Required work:
Go to the line in the entries below that holds "Task: Switch to the Participants tab" and repeat exactly from there through the line that holds "Click the 2.10", inclusive.

Data section:
************
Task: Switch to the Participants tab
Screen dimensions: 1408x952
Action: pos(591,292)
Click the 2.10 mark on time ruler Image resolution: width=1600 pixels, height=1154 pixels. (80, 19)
************
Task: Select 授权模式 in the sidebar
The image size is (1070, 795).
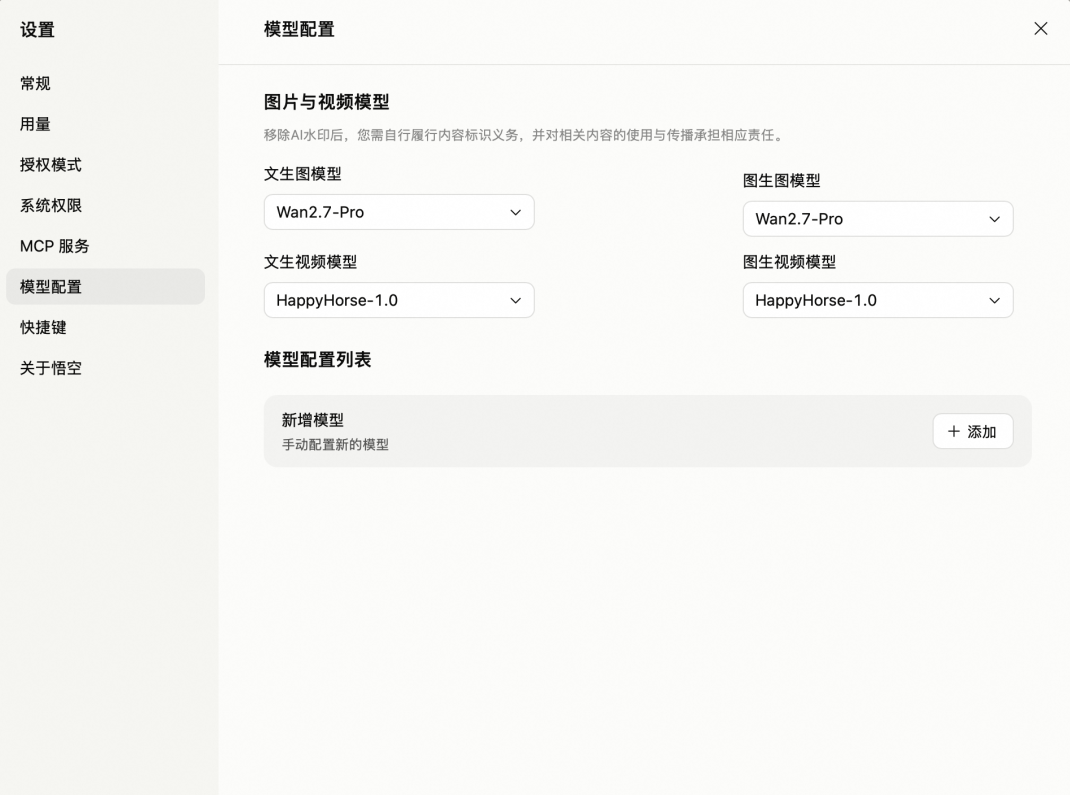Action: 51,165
************
Answer section:
Task: Switch to the Participants tab
Screen dimensions: 1408x952
Action: pos(591,292)
Click the 2.10 mark on time ruler Image resolution: width=1600 pixels, height=1154 pixels. (80, 19)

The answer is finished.